Liverpool, faire renaître la flamme
Ce titre marque avant tout l’avènement de ce qui restera sûrement comme l’une des plus belles équipes de l’histoire du club. Une formation bâtie entièrement par Jürgen Klopp, arrivé en catastrophe en octobre 2015 en remplacement de Brendan Rogers, qui incarnait tant ce Liverpool conquérant puis déclinant. Ce coach allemand, qui avait acquis le respect de l’impitoyable mur jaune de Dortmund quelques années auparavant, n’a pas mis longtemps à imposer sa marque et à bâtir une formation en béton armée, organisée autour de tauliers et magiciens dont les noms font désormais rêver l’Europe: Salah, Mané, Allison, Robertson, Alexander-Arnold…
Un retour au sommet progressif mais inéluctable
Ce titre vient donc briser de nombreuses décennies de malédiction. Une malédiction que Jürgen Klopp a un temps pu penser inséparable de son club après plusieurs échecs en finale de Ligue Europa contre Séville (2016), en finale de Ligue des champions contre le Real Madrid (2018) ou au travers d’une présence répétée sur le podium de la Premier League, derrière des équipes telles que Chelsea ou Manchester City qui continuaient de s’accaparer les lauriers.
Alors que l’épilogue de la saison passée en Premier League avait de quoi anéantir une ville – Liverpool avait terminé second derrière Manchester City malgré une saison à 97 points et une défaite seulement -, la bande de Jürgen Klopp continuait malgré tout de grandir en s’immisçant une deuxième fois de suite en finale de Ligue des champions, pour finalement s’emparer de la Coupe aux grandes oreilles aux dépens de Tottenham (2-0).

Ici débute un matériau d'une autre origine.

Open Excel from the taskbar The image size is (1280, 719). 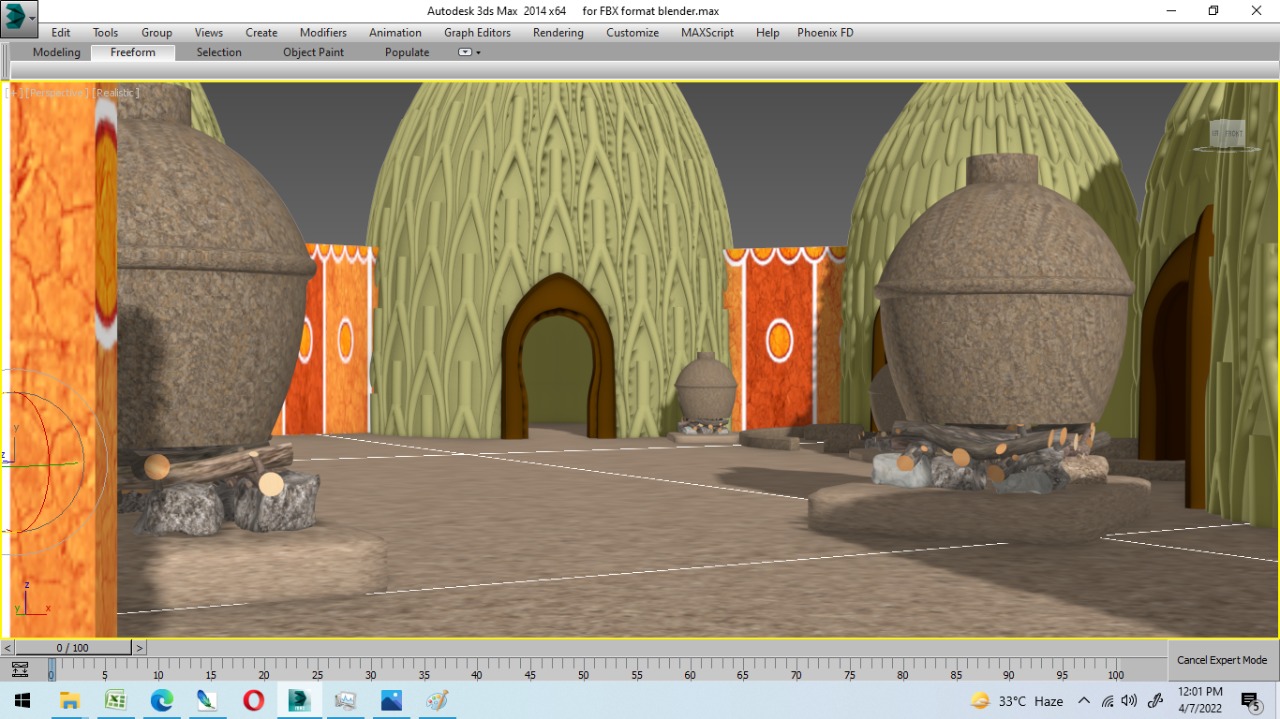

Un sacre qui servira de prémices.
Tuer le suspense
Remis de ce mélange d’émotions, les pensionnaires d’Anfield n’ont laissé aucune place aux doutes cette saison, tuant froidement tout suspense en alignant les victoires les unes après les autres. Cette fois-ci, Manchester City ne pouvait tenir la cadence et le titre de champion semblait définitivement acquis pour un club qui n’attendait que le moment de l’officialisation pour définitivement exploser de joie. Une forme de retenue et de politesse à l’anglaise. 7
Mais tel un sparadrap, la malédiction est revenue hanter les esprits rouges et blanc du bord de la Mersey. Une malédiction venue de l’autre bout du monde sous la forme d’un virus. Alors qu’aucune équipe et qu’aucune circonstance sportive n’étaient en mesure de mettre à mal la marche implacable de Liverpool, la trêve imposée par le confinement a ravivé les plus folles peurs des supporters du club d’être à nouveau le chat noir du monde footballistique, alors que des scénarios tels que « arrêt du championnat » ou « décret d’une saison blanche » avaient un temps été envisagés.
À Liverpool, la fête devra attendre
Bien sûr, les plus mauvaises langues noteront que ce titre ne pourra être célébré véritablement par ce peuple liverpuldien qui l’attendait tant. Bien sûr, les modalités strictes du déconfinement outre-Manche ne permettront pas de parade ou de grand rassemblement à Anfield pour fêter ce titre à grand coup de « You’ll never walk alone ». Mais dans ces temps troublés, l’essentiel est ailleurs.
Un titre de champion ne se résume pas uniquement à de belles parades. Un titre c’est aussi les larmes sincères d’un coach, vêtu simplement du maillot de son équipe, seul, devant son écran. C’est aussi cette joie indescriptible, ancrée au plus profond de l’esprit des supporters, cette certitude que leur heure de gloire est bien arrivée et que cette équipe leur donnera d’autres occasions, dans un avenir proche, de célébrer de nouvelles conquêtes.